-- begin TEXT --
The Balance of Probabilities

Do we look upon allegations of sexual misconduct the same when there are different victims involved?

There’s been a recent case in the UK over allegations made against a teacher for serious professional misconduct. This case was heard by a professional conduct panel, and also in the criminal courts. These two bodies serve different purposes and have different processes. But ultimately they both seek the truth — although they have different standards of proof to be met. I have written previously on the significance of the definition of proof in different courts, and how it can lead to different, but valid, verdicts for the same crime in different types of court. And we’ve seen a similar thing in this case.

The case is also interesting because the perpetrator is a woman. It’s rare, but it does happen, and it’s just as serious. Allegations were made, in 2016, against a 26-year-old teacher, Eleanor Wilson, that she had formed an inappropriate relationship with a 16-year-old pupil, and that they had had sex while on a school trip. I know that there will be those who think “waheeeeeeeey! Nice one, lad” but this is still an extremely serious transgression, and the effects on the pupil were marked, as one would expect. I’m sure that the Men’s Rights Arseholes will be crowing over this one example of a woman committing a sexual crime against a boy, thereby proving once again that they couldn’t give a shit about actual men’s rights.

It might also help us to better understand the importance of believing victims, by considering it from a different angle.

The National College for Teaching and Leadership* (NCTL) has the power to investigate and discipline teachers that are reported to it for misconduct. It cannot bring criminal charges, but it can suspend teachers from the register, or ban them completely. This case is interesting because of the mismatch in outcomes of the professional conduct panel, and the criminal trial. The end result seems unsatisfactory, but the systems have worked as intended. In order to make sense of the outcome, we need to look more closely at the purpose and processes of each type of hearing.

The charges brought against Wilson were different in the two courts. In ordinary language, she was accused of having a sexual relationship with one of her pupils. The allegation was upheld by the disciplinary panel, but not by the criminal court. Why?
-- end TEXT --
-- begin DATA LINES --
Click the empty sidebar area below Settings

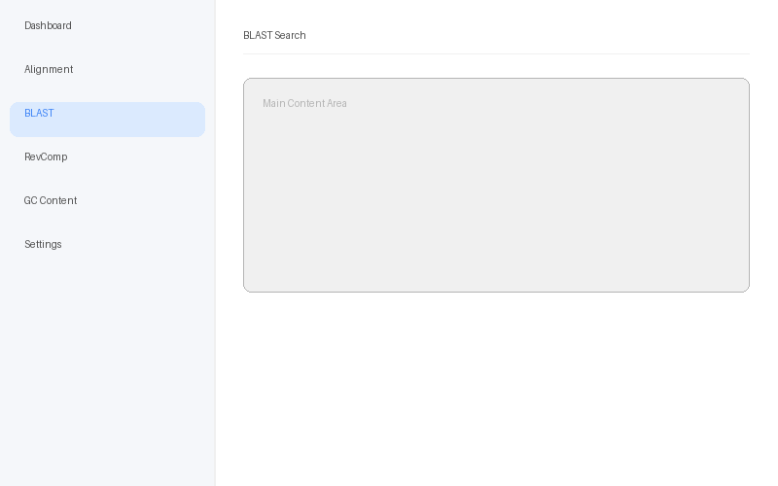click(107, 369)
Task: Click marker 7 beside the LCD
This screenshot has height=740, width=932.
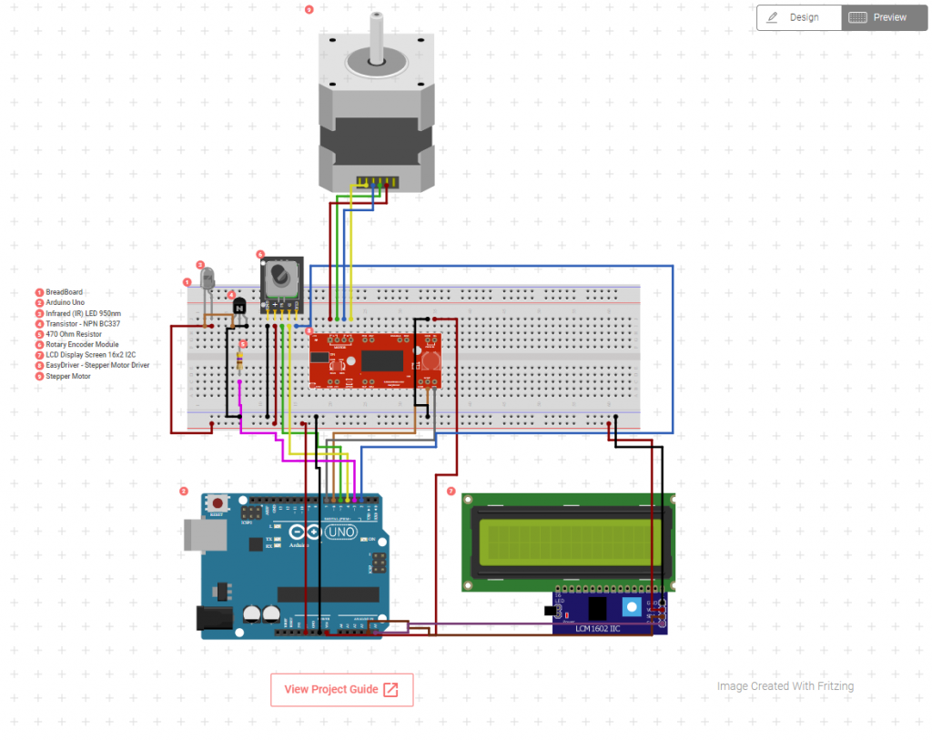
-- end DATA LINES --
> **INSTRUCTIONS FOR THE TASK**: Transcribe the passage of the text on the teacher misconduct case that runs between "The charges brought" and "criminal court. Why?", inclusive. The data above can be set aside.

> **WORKED ANSWER**:
The charges brought against Wilson were different in the two courts. In ordinary language, she was accused of having a sexual relationship with one of her pupils. The allegation was upheld by the disciplinary panel, but not by the criminal court. Why?